The famous “Face on Mars” in the Cydonia region of the Red Planet as imaged by the Viking 1 orbiter.

NASA/JPL

In 1976, the Viking 1 orbiter took a photo of a rock in the Cydonia region of Mars that looked an awful lot like a face. Humans are neurologically primed to see faces, reading faces being pretty crucial for human survival, so it’s not surprising some people would see a face somewhere on Mars. It was still just rocks, light, and shadow.

The “Face on Mars” illusion dispelled by the Mars Reconnaissance Orbiter imaging the same mesa in Cydonia from a different angle.

NASA

“The ‘Face on Mars’ is a perfect example of pareidolia,” Byrne says, but there are other examples, including what some people say looks like Han Solo encased in carbonite on Mercury or a giant tick on Venus.

Where is the Moon cube?

Whatever the Moon cube might be, it’s currently about a football field away from the Yutu-2 rover, which is the first rover to explore the far side of the Moon.
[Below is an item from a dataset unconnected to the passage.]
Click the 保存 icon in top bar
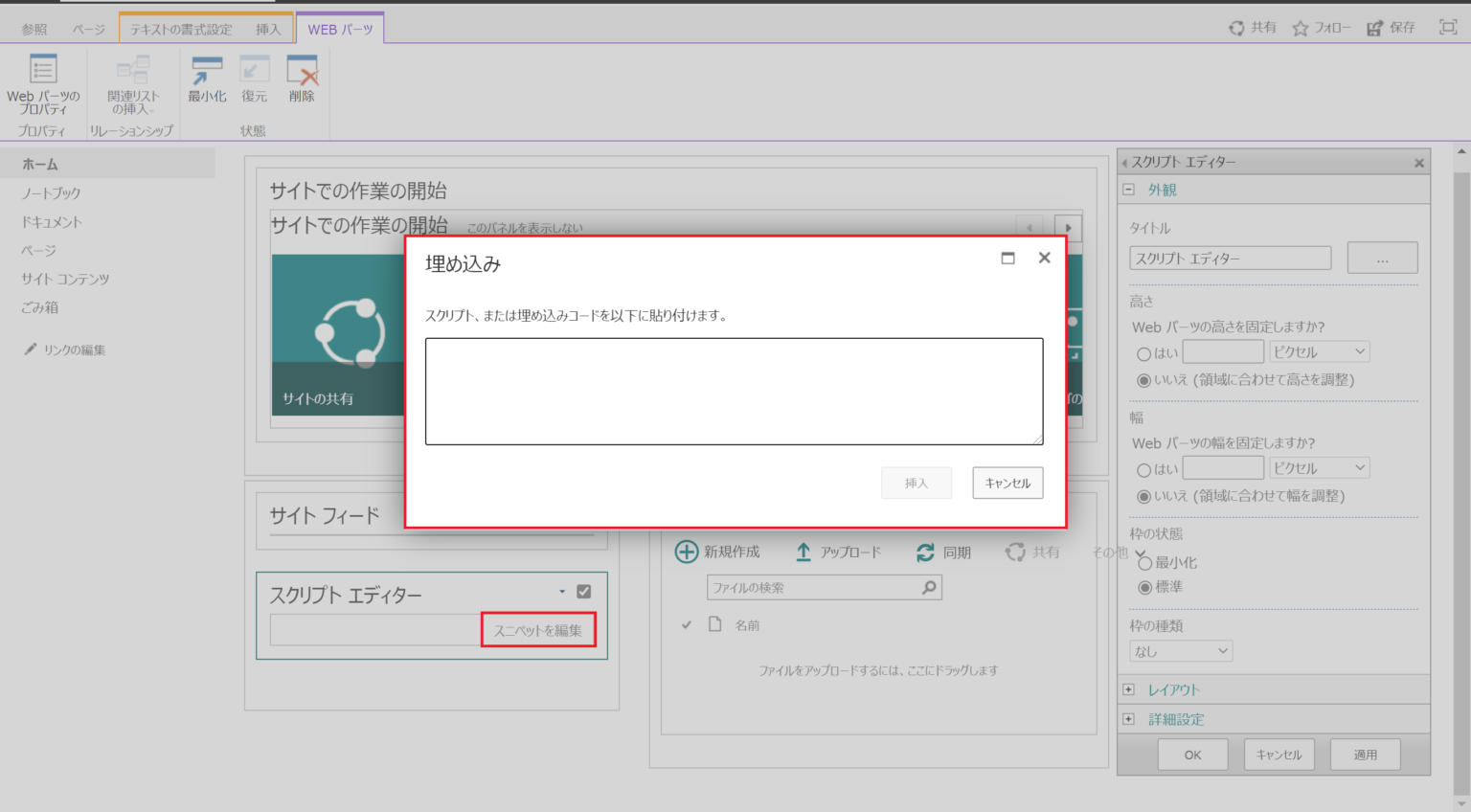 [x=1375, y=29]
Both the rover and the mysterious object sit in the Von Kármán crater, a 110-mile diameter impact crater in the southern polar region of the Moon.

Meteor or comet impacts are a good way to generate and disperse boulders on the Moon without weather or water, and the Moon cube and Yutu-2 sit in a double crater — the Von Kármán crater is one of many in much, much larger South Pole-Aitken Basin, which measures nearly 1,600 miles across.
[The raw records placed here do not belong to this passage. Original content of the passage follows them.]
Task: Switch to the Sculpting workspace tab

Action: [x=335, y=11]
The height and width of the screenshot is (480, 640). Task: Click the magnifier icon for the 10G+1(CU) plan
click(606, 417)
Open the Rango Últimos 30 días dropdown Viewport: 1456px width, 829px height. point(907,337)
What is the Chinese Yutu-2 Rover?

CNSA launched the Yutu-2 rover in December 2018 as part of China’s Chang’e 4 lunar mission. The Chang’e 4 lander made the first soft landing on the Moon’s dark side on January 3, 2019, and deployed the rover.
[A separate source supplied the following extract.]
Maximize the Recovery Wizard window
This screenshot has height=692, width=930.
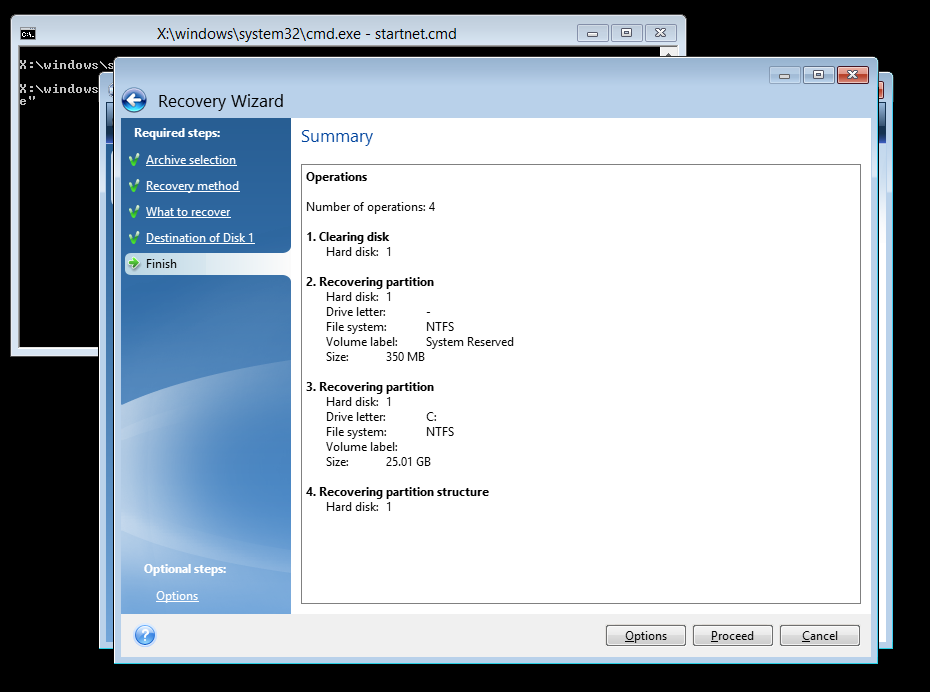[x=818, y=75]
China’s Yutu-2 rover on the dark side of the Moon.

-/AFP/Getty Images

Yutu-2 has since traversed more than 2,700 feet of the lunar surface, using its ground-penetrating radar and spectrograph instruments to study the surface composition and deeper structure of the Moon.

Powered by solar panels, Yutu-2 powers down during the two-week-long lunar night when the dark side of the Moon faces away from the Sun. But the Chinese rover has nevertheless beat the longevity record of the Soviet Lunokhod 1 rover. The Soviet machine roved the Moon for 321 Earth days in 1971, but Yutu-2 has been going strong for more than 1,068 Earth days.

What does the Moon Cube tell us about lunar geology?

Lunar boulders are interesting, Byrne says, because they tell scientists about the energies involved in the impacts that created them and give scientists access to material from deeper inside the Moon. “But for the time being, I have no reason to think that this particular boulder is any more special than any other of the billions and billions on the Moon,” he adds.

More exciting is what the Yutu-2 rover may learn on its way to examining this mystery object.

“We still have a lot to learn about the Moon scientifically: its interior structure, the level of geological activity there today, and the composition of a variety of different parts of the Moon,” Byrne says. “Anything we learn about a place we’ve only visited with humans a handful of times will be useful!”

How soon will we learn what the mysterious Moon Cube really is?

Yutu-2 is an impressive instrument, but it’s not built for speed. While Chinese scientists plan to investigate the Moon Cube/ “Mystery Hut,” it will likely take two to three months — with intervening periods of inactivity during the lunar night — for the rover to get to the site of the mystery.